The recent release of the Samsung second attempt of its Smart gear watch has gone further to advance wearable tech with a number of other manufactures such as Apple and LG in hot pursuit. What has been missing from the new breed of wearable devices has been the interaction with one of the most hi tech pieces of equipment in our arsenal – our cars… or is it?
In September 2013 Nissan released its take on the connected car and driver with its Nismo Smart watch. Connected via Bluetooth, the device relays data from the cars diagnostics, information and telemetry systems directly to the driver’s wrists. This gives the wearer quick access to performance data such as average speed, fuel consumption, storing data that can even be shared on social media platforms.
With the virtual hard wire between man and machine clearly established it does raise questions about how this much of a distraction these devices could be. By having so much information on tap, it could be very easy for a driver to focus more on what’s being displayed on their wrist rather than on the road ahead, with fatal consequences.

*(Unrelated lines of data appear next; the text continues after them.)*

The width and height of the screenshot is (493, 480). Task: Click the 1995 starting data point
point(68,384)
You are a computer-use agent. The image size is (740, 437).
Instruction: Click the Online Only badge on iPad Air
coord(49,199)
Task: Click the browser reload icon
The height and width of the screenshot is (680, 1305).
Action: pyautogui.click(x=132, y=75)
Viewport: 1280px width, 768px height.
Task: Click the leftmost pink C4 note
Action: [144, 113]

Rather than developing this technology to a niche market of would be racing drivers and car enthusiasts, there are countless other ways these devices could be utilised to help us driver safer and smarter. Heart rate, bloody pressure and fatigue monitoring would be a practical use of this technology, allowing our cars to make help alert us of dangers, making vehicle adjustments or even alerting the emergency services in the event of heart attack or similar event.
This biometric data would allow us to be safe behind the wheel as well as offing a digital history of our wellbeing, allowing for must swifter medical diagnosis.

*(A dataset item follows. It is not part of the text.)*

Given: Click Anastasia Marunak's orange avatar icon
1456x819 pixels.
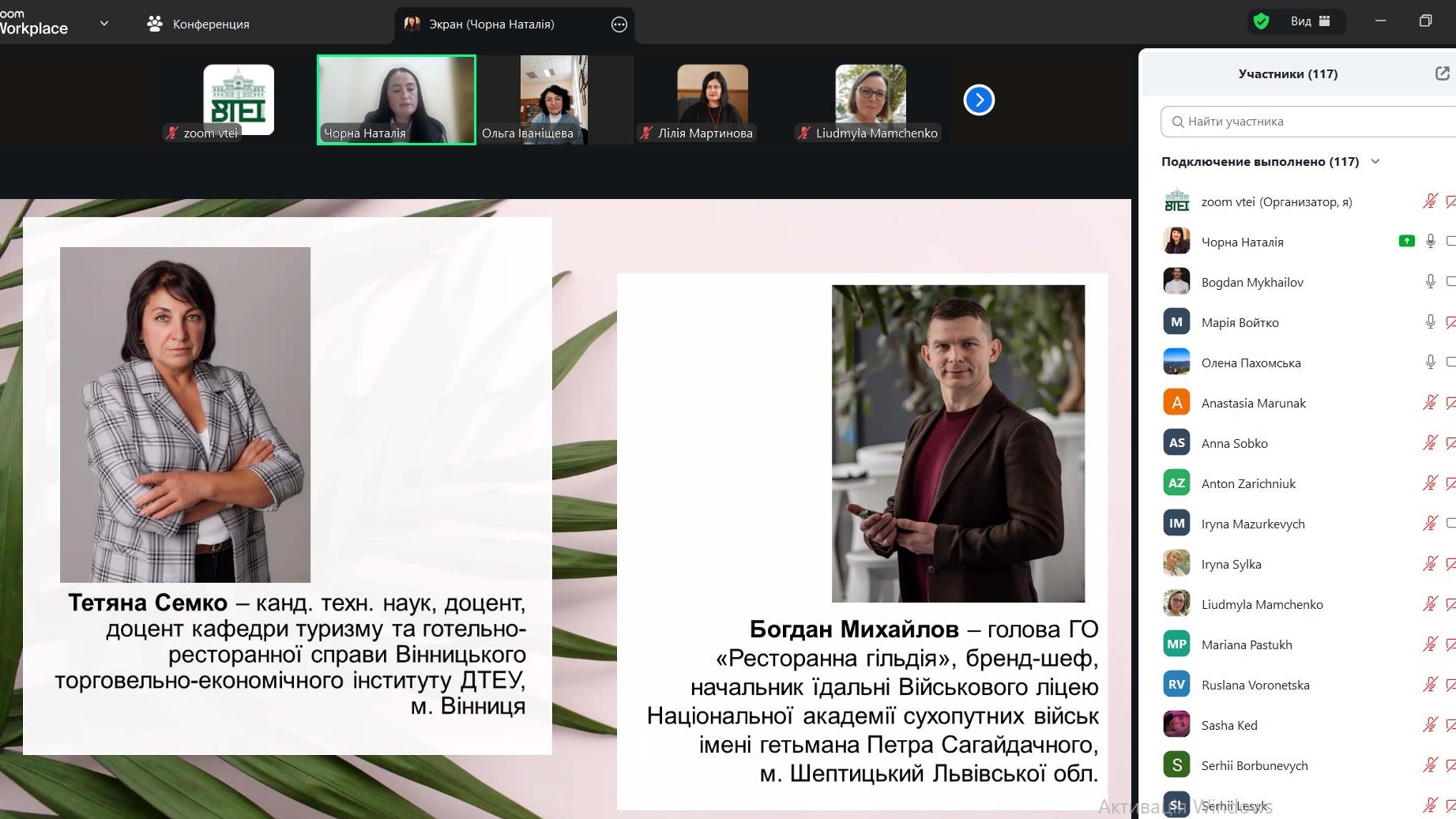Looking at the screenshot, I should click(x=1176, y=403).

On the flip side, one must consider the threat of thieves eager to get their hands on sophisticated technology like this, as leaving these types of devices visible to thieves would surely encourage a break-in. Hiding these devices in the glove compartment or Insuring it through sites like Express Insurance or GoCompare would also be another step to ensure that damage is minimal.

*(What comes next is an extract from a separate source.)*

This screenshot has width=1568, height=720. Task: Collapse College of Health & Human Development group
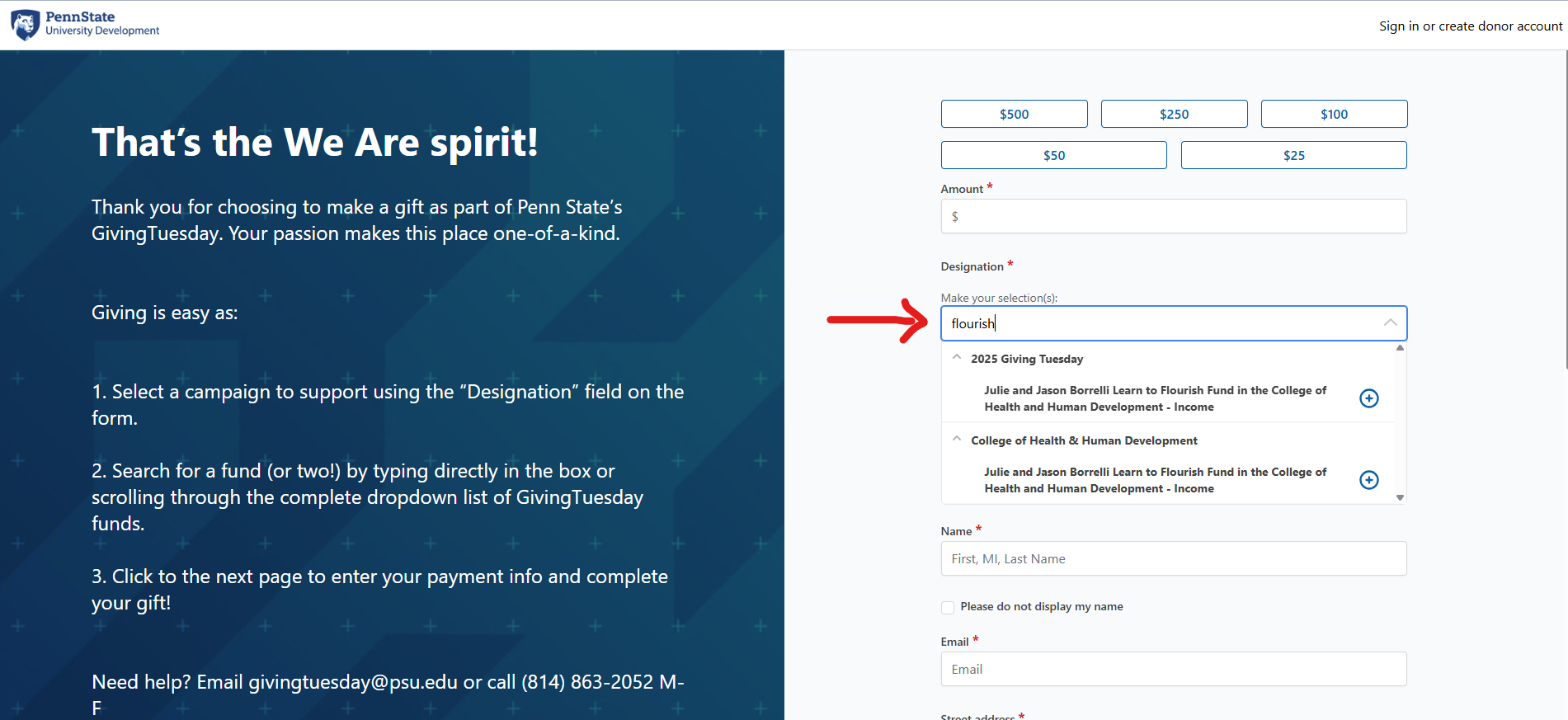[957, 440]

Wearable technology has already landed one driver on the wrong side of the law. Cecilia Abadie from San Diego was ticketed by US police after being spotted behind the wheel whist wearing the hotly anticipated Google Glass. She has since been cleared of any wrong doing but only because there was no proof that the glass was operational at the time.
Google lobbyists have been hard at work bending the ears of regulator and politicians. Even with all Google’s might and influence it’s looking like this type of technology could face legal restrictions for use behind the wheel in many of the US states.
So where does this leave the rest of us in the face of this wearable technology race? With manufactures keen to make all our data ever present, could the new breed of wearable technology really offer some life and time saving benefits or will they just end up as another luxury item used by those “forward thinkers” with deep enough wallets to afford them?